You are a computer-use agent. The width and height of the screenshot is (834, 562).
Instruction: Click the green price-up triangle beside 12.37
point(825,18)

##############################

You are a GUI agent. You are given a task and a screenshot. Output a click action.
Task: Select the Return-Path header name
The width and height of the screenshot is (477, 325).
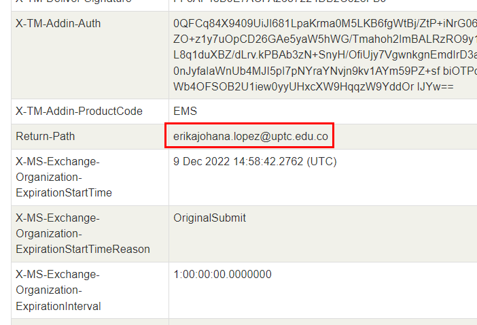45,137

##############################

Task prompt:
Copy every line in the data above that has the string "agent" in it.

Expected answer:
You are a computer-use agent. The width and height of the screenshot is (834, 562).
You are a GUI agent. You are given a task and a screenshot. Output a click action.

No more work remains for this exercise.